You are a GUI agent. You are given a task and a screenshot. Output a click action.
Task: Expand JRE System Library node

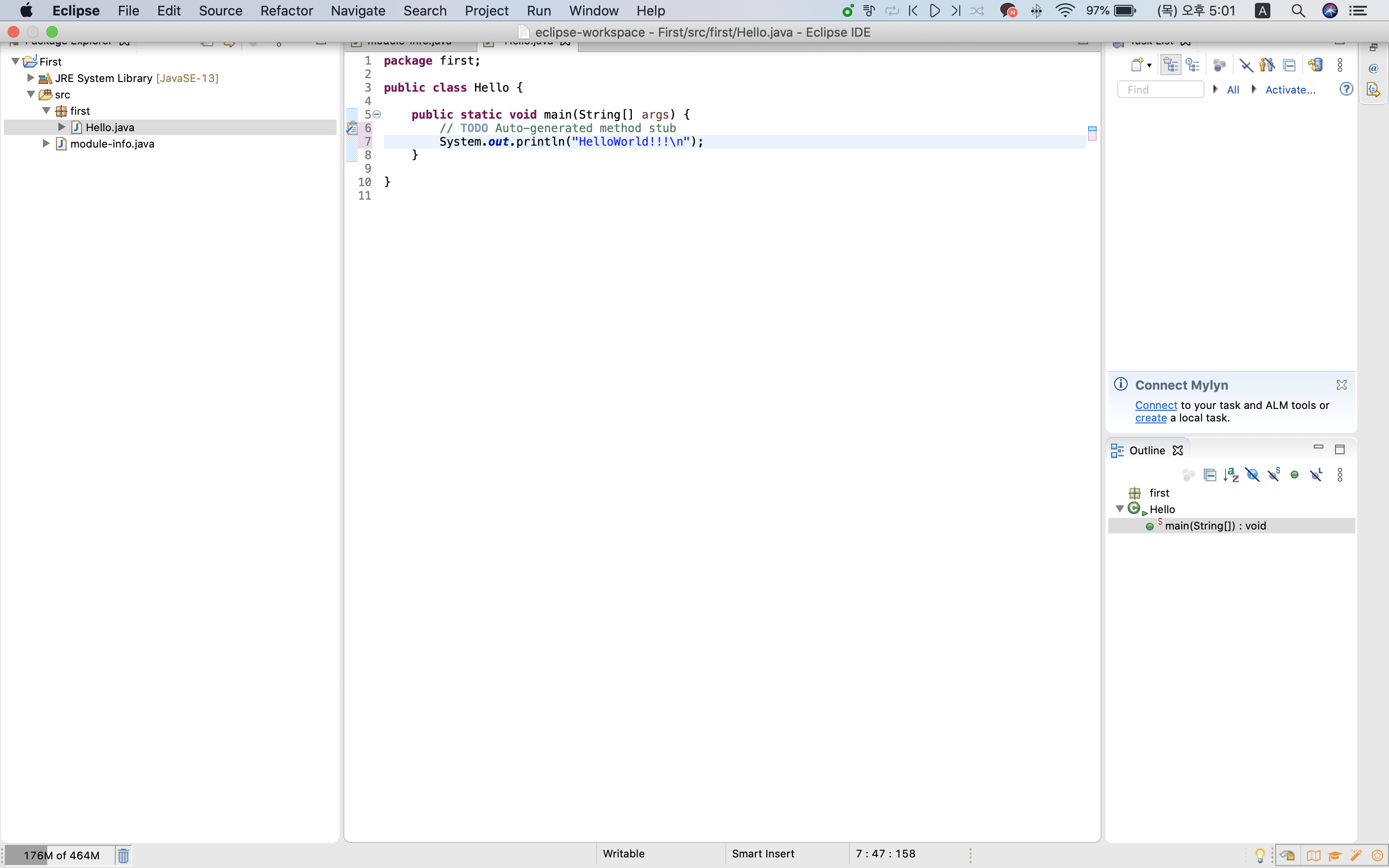tap(31, 78)
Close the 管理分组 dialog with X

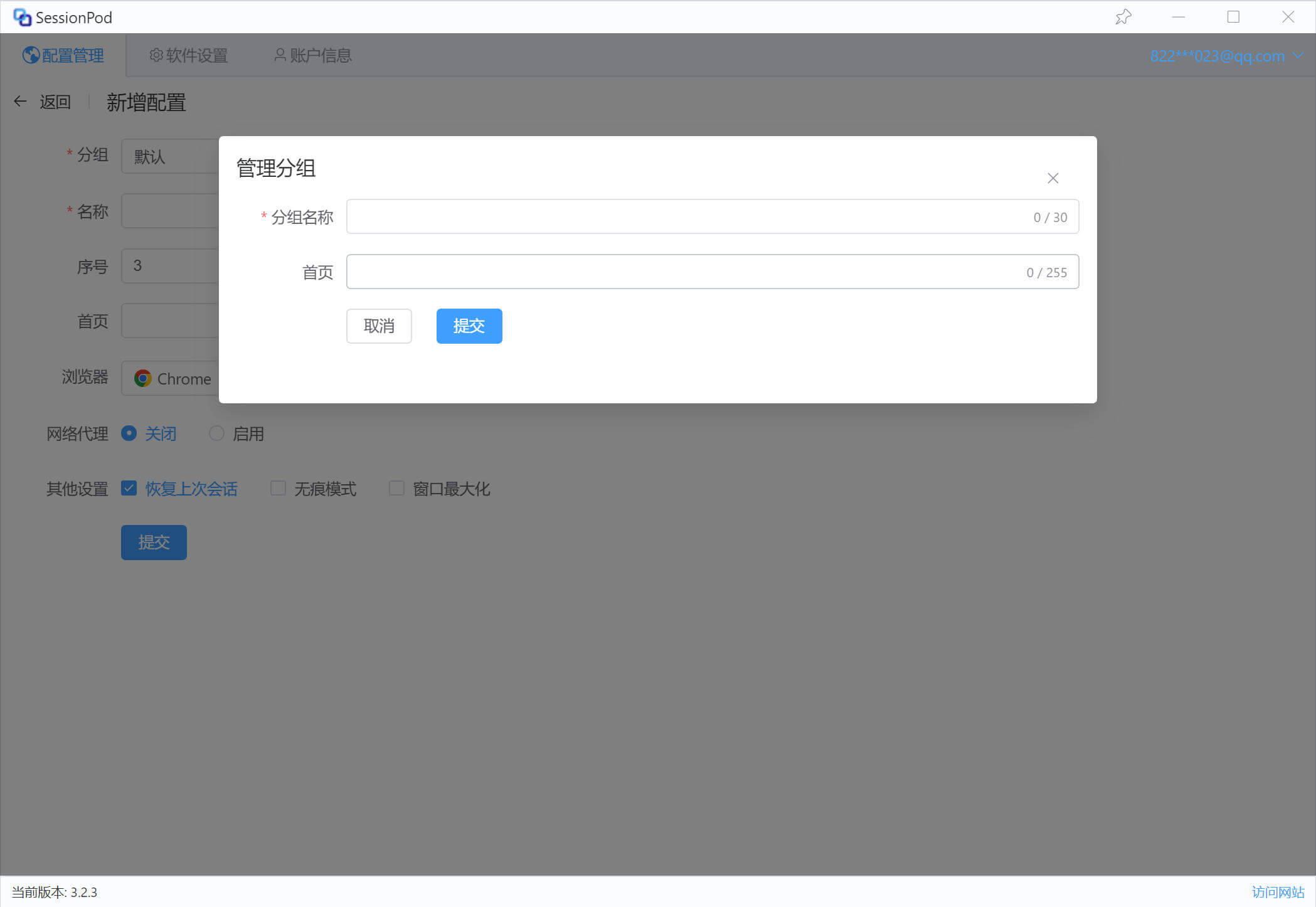point(1053,178)
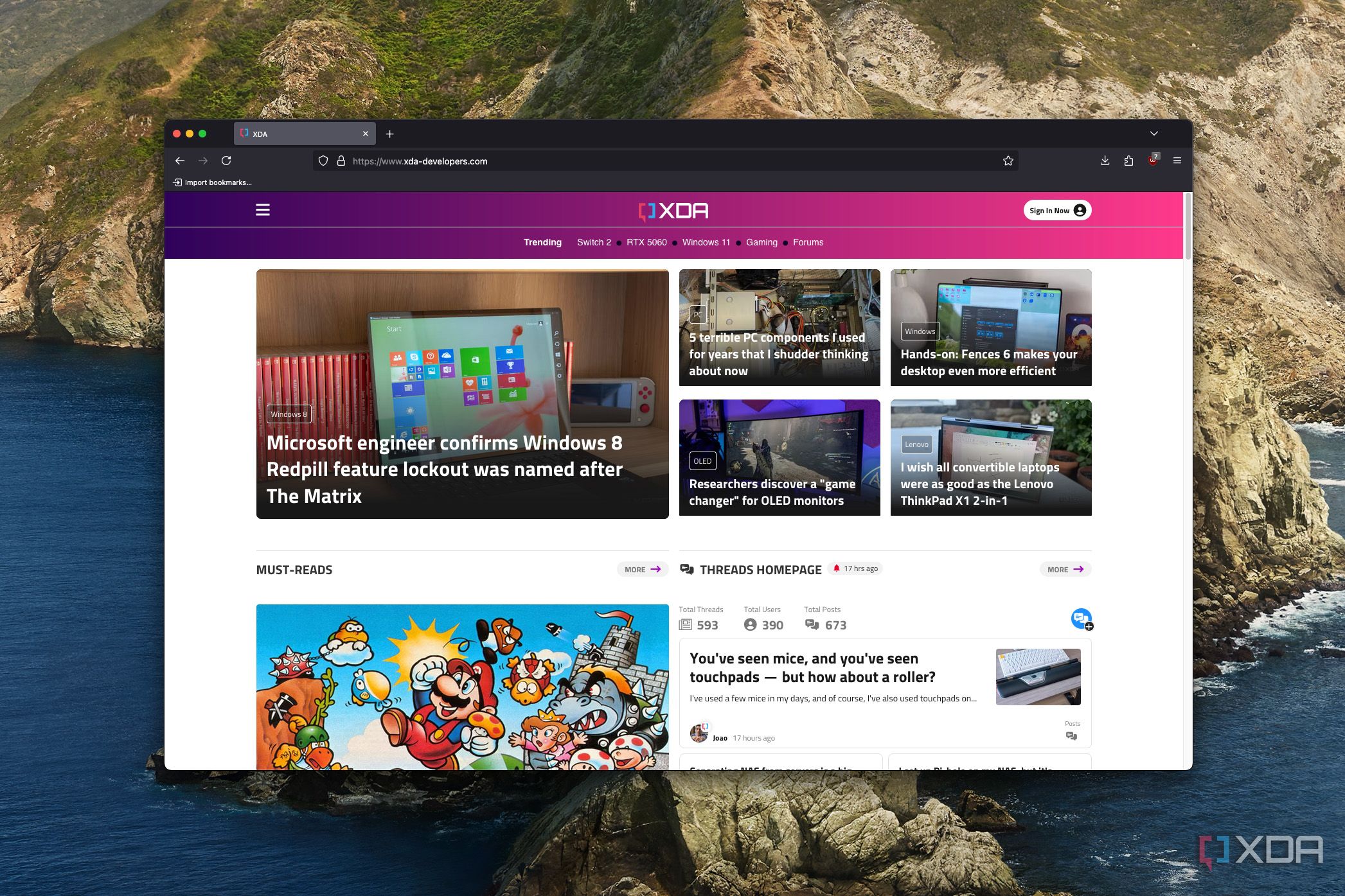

━━━

» **To do**:
This exercise asks for the data above to be given again exactly, without pictures.

» **Final answer**:
You are a GUI agent. You are given a task and a screenshot. Output a click action.
Task: Expand JRE System Library node

tap(31, 78)
Close the 管理分组 dialog with X

point(1053,178)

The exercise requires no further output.